Thursday, September 22, 2005

What About The Hours?

by Tom Bozzo

Via Conglomerate, here are some interesting historical data points on starting salaries for New York lawyers:
Conglomerate: Law Firm Salaries: Danny Sokol, who is here at Wisconsin as a Hastie Fellow, pointed me to this interesting passage from Marc Galanter & Thomas Palay, Tournament of Lawyers 24 (1991):
Starting salaries at the largest New York firms were uniform; the ‘going rate’ was fixed at a luncheon, attended by managing partners of prominent firms, held annually for this purpose. Salaries rose from $4,000 in 1953 to $7,500 in 1963. The era of the arranged ‘going rate’ and incremental raises ended abruptly in 1968 when the Cravath firm unilaterally raised salaries to $15,000 from a scheduled going rate of $10,500.
Just for fun, Danny adjusted the value of $4,000 in 1953 to present-day dollar[s] using the Consumer Price Index and came up with $27,840.02 (or $29,423.22 here). Kaimi Wenger, who just left Cravath for academe, tells me that associates at Cravath now start at roughly $125,000 per year and receive a bonus of around $15,000.

I got the larger figure converting the 1953 starting salary to 2005 dollars using the BLS CPI calculator.

A couple things are notable. First, when cartels work, they can work big, supposing Cravath's '68 adjustment to have moved pay in the direction of, but not in excess of, the value of the first year associates' marginal products. Another is how "real" (inflation-adjusted) salaries have changed since Cravath broke away from the salary-fixing cartel. Also using the CPI calculator, the 1963 salary converts to about $48,150 in 2005 dollars; the 1968 "going rate" converts to $59,220 now, with the 1968 post-cartel salary at Cravath worth $84,600.

From 1953 to 1963, then, the inflation-adjusted "going rate" increased by about 5% per year. The increases decelerated slightly, to 4.2% per year, up to 1968, at which point there was a one-shot 43% increase, at least at Cravath. (Q: when Cravath finked, did the other firms immediately follow suit?) Since then — it's been a long time since 1968 — the annual average increase in the "real" starting salary is only 1.37% (based on $140,000), or 1.06% p.a. excluding the signing bonus.

A commenter at Conglomerate wonders what the hours were like in 1968. So do I. The going rate itself, I'd assume, was rationalized in part as dues-paying en route to nice houses in Scarsdale and membership in clubs where the martini glasses were properly chilled and the staff would discreetly get members to their trains in the unfortunate event of overindulgence. (*) I'd think of the fifties and sixties work culture as being, by and large, less demanding of open-ended commitments of time to the office gods than at present — at least in theory, as I also believe that digital time-sucks give present-day employers who value maximum time-at-desk above all else their marginal productivity comeuppance — but I don't know to what extent law firms led or followed the broader phenomenon.

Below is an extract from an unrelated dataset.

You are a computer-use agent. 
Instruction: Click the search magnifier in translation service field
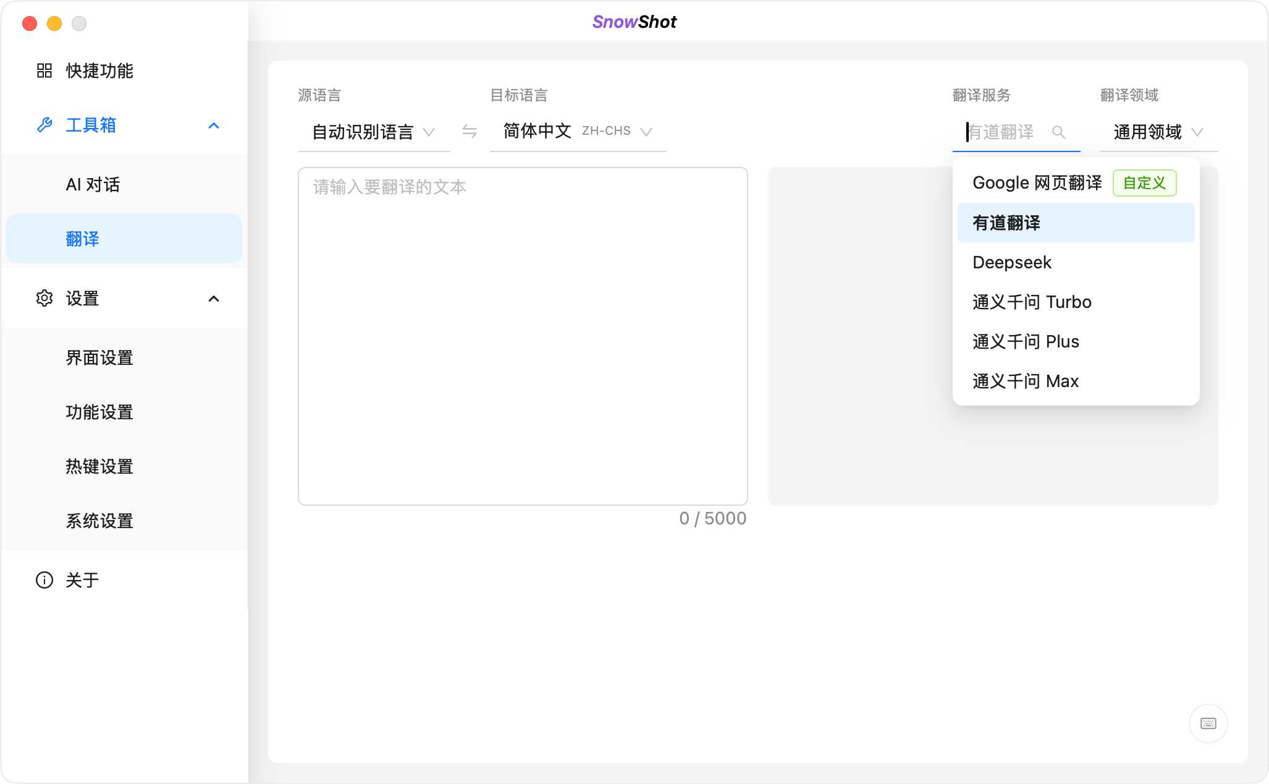tap(1058, 132)
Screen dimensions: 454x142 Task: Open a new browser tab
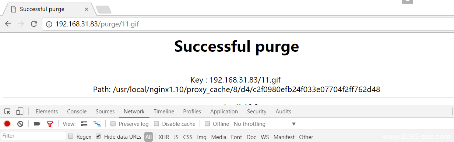click(x=103, y=9)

The hours question also bears on how well this group of young New York lawyers have done. As unexceptional as 1.37% real annual raises might seem, it's something like twice the increase, after inflation, of the wages and salaries component of the Employment Cost Index for white-collar workers over the last couple decades. (Yes, overall wage growth has sucked.) It's not so great, though, if they're being lashed to their desks to the tune of a few hundred extra hours a year versus their sixties predecessors.

(*) I'm thinking of "Harold Lampson," Jack Lemmon's attorney in How To Murder Your Wife, here. The first act of that movie makes it look really, really good to be a wealthy bachelor in 1960s New York.
Another thought...can salaries not only reflect additional hours but also the capitalized cost of law school loans? I have no data, but seem to recall that the cost of education is rising faster than inflation...
Cathy, I think another of the Conglomerate commenters brought that issue up. One way of thinking about that (warning: snark approaching) is that if that were true, then humanities PhDs would be richly compensated.

Good question as to whether the capitalized cost of a law degree has been increasing faster or slower than other graduate and professional degrees, though. I'd wonder about increasing supply of law graduates as a partial explanation for the slower rate of real salary increase, though for this corner of the legal profession, the supply from top corporate law programs may be the more relevant quantity.